B2B Payments

Financial Inclusion Via Social Media

As India’s SMEs grapple with access to working capital, startup Lendingkart says social media, and other forms of data can uncover patterns and behaviors that can determine creditworthiness among the financially underserved.

As emerging markets foster emerging middle classes, and untapped markets yield new revenue opportunities for SMEs, technology becomes a key instrument in determining the creditworthiness of people who have had limited, or no, access to credit in the past.

One prime example of this lies in India, where small and midsized enterprises may have huge potential, if only they had access to credit and specifically to the working capital they need to actually stay in business.

One company making the leap into financial inclusion is Lendingkart, which is a startup based in Ahmedabad, and which has linked with Lenddo, based in Singapore. The partnership is geared toward exploring and expanding the use of social media to help boost lending and credit evaluation in India.

(Excerpted data)
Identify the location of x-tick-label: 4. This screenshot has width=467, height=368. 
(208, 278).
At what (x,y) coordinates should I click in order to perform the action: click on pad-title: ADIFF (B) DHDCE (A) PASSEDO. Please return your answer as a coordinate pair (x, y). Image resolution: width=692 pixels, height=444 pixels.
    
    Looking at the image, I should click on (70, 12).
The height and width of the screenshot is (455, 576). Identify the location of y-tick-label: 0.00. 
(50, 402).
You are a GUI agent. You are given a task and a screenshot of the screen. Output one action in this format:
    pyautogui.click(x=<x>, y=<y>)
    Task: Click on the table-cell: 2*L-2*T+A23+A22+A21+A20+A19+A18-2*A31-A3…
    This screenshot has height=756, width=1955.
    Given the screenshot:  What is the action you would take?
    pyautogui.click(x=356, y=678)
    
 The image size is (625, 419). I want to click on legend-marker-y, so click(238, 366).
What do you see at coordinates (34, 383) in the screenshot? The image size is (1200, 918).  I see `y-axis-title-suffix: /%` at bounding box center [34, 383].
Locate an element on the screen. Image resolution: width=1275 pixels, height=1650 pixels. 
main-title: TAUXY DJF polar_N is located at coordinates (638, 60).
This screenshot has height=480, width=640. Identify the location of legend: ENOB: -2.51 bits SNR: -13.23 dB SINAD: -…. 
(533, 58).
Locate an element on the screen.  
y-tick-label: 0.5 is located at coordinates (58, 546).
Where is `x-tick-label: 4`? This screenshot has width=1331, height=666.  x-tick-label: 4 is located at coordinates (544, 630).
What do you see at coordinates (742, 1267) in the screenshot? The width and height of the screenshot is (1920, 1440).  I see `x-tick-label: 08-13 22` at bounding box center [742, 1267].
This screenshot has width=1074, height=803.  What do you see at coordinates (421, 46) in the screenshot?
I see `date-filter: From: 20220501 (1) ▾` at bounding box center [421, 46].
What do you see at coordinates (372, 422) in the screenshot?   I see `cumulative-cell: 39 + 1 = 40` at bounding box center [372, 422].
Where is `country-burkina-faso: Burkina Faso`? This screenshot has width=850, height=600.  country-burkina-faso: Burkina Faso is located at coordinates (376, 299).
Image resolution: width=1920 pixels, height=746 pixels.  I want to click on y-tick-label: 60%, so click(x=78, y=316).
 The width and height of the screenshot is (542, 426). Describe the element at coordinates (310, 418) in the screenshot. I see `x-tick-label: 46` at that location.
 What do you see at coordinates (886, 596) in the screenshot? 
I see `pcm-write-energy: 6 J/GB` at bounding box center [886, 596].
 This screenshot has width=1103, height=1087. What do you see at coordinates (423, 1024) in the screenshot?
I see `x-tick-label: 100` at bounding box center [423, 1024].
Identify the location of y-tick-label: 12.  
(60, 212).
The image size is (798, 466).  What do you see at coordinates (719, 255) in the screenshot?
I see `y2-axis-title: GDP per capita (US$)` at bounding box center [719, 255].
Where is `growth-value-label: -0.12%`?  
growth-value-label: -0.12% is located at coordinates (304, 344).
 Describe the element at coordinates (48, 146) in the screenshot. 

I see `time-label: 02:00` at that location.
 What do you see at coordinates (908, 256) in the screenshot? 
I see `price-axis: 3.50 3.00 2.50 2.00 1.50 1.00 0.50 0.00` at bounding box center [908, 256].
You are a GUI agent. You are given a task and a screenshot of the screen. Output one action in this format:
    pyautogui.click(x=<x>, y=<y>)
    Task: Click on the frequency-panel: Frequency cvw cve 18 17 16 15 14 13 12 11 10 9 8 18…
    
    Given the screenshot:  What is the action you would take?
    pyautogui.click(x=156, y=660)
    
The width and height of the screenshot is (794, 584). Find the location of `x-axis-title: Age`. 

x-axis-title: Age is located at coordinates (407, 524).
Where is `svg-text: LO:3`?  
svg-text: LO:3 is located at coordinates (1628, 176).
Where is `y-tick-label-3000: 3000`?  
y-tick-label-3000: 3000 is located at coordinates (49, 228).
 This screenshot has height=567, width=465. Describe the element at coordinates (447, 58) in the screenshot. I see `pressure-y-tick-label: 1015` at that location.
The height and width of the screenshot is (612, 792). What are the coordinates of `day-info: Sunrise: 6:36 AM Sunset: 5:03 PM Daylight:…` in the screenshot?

(Set of tasks)
(1) According to the financial inclusion article, in which city is the startup Lendingkart based?
(2) From the financial inclusion article, extract the passage starting with "As India’s SMEs" and going on through "the financially underserved.".

(Results for the exercise)
(1) Ahmedabad

(2)
As India’s SMEs grapple with access to working capital, startup Lendingkart says social media, and other forms of data can uncover patterns and behaviors that can determine creditworthiness among the financially underserved.